Bikes – Berlin is very spread out and a bike is the best way to see it all. I highly recommend a tour with Fat Tire Bikes. Also, our hotel rented us really nice city bikes for the day for just 12 Euros. Those babies were priceless.
The Wall – The East Side Gallery is worth seeing, but I found the outdoor memorial on Bernauer Straße to be much more meaningful, moving, and informative.
Food – Leading up to the trip, I obsessively read two blogs by expats living in Berlin – überlin and Berlin Food Stories. If you’re planning a trip to this crazy city, I highly recommend checking these sites out.

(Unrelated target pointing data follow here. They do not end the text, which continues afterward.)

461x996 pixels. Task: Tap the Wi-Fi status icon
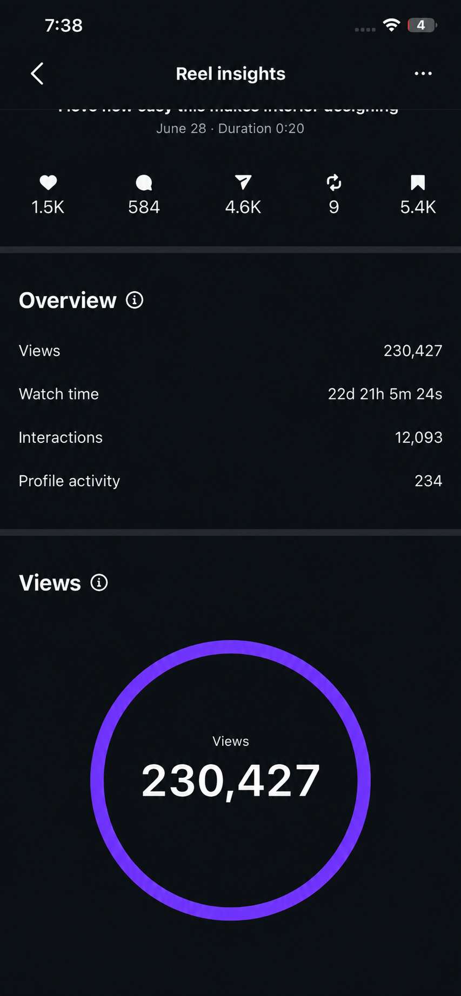click(x=391, y=25)
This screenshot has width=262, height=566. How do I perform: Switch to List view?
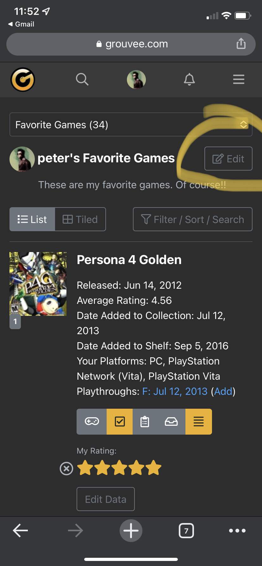[x=32, y=219]
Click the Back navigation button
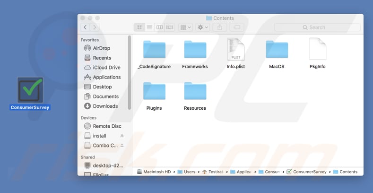Screen dimensions: 373x193 pyautogui.click(x=85, y=27)
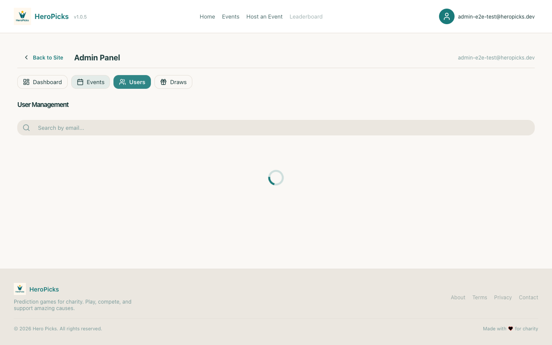Switch to the Dashboard tab
Viewport: 552px width, 345px height.
pyautogui.click(x=42, y=82)
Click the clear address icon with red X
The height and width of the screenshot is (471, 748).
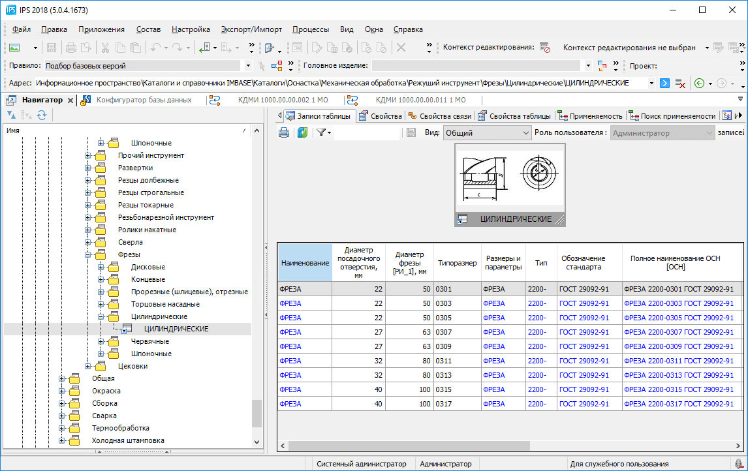pos(680,84)
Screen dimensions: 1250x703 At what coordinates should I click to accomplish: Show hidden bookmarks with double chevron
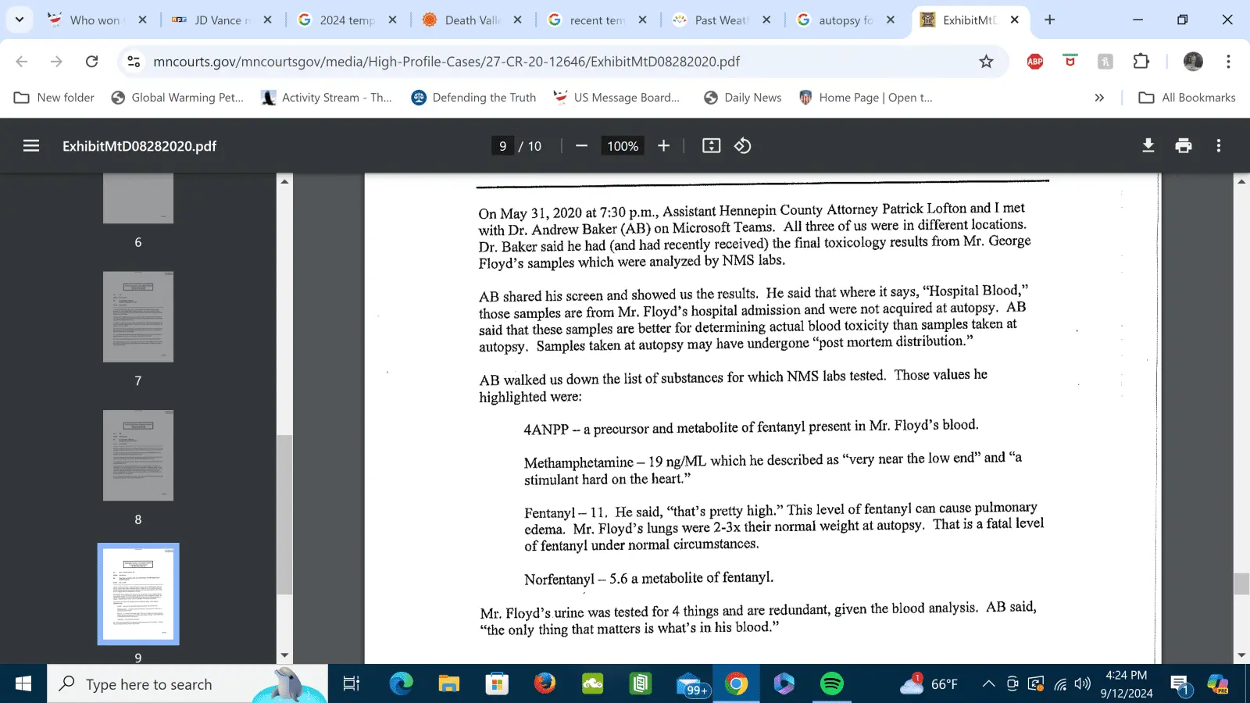point(1099,98)
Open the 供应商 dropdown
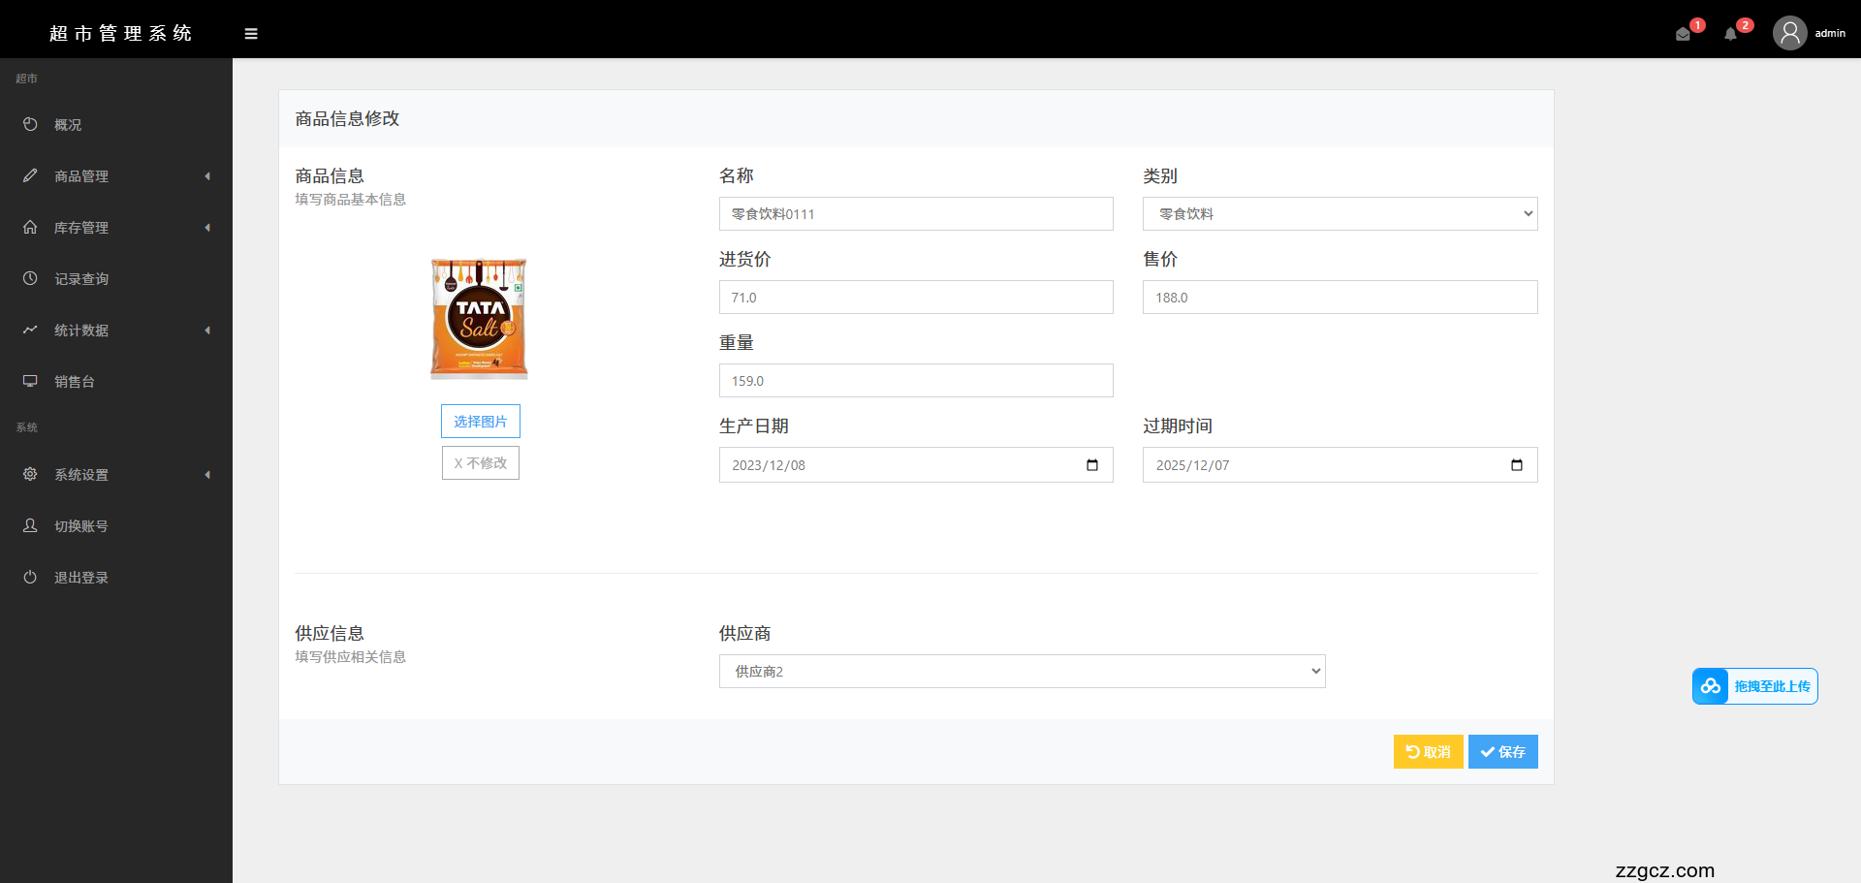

We ate at Pantry, Chicago Williams BBQ, Maria Bonita, Curry 36 (rumored to be the best curry wurst in Berlin), and The Bird. All of them were excellent! While S and I agree that the crown jewel of our culinary experience was The Bird, Chicago Williams BBQ came in a very close, almost photo-finish, second. The restaurant partners with some German breweries to make a few beers that are only sold at the restaurant, including a dark beer that tastes like a chocolatey stout (we never see this down in Mainz!), a pale ale, and an IPA. For dinner, I unashamedly ordered the Porn Rib Sandwich. It was a beautiful thing. Rye bread sandwiching ribs pulled off the bone and covered in cole slaw and cheese and I think something else, but I stopped listening after they said those things. I didn’t share it. We capped off the meal with a Moscow Mule slushie. And a shot of tequila on the house. Maybe my favorite part about this place is that they use a massive hatchet to open their beers.
Lodging – We stayed just south of Potsdamer Platz. It worked out, but I’d recommend staying somewhere in the Mitte or Prenzlauer Berg as that’s where we spent most of our time.
Museums – The Pergamon is a top attraction for tourists in Berlin and, as such, it draws a pretty nasty line. If you buy tickets online in advance, you can bypass the crowd. They’ll hate you (we didn’t book in advance and hated everyone who bypassed the line), but you’ll probably be in and out before they even get close to the entrance. Plus, seeing the Pergamon Altar and the Gates of Babylon is totally worth getting the evil eye from the queue.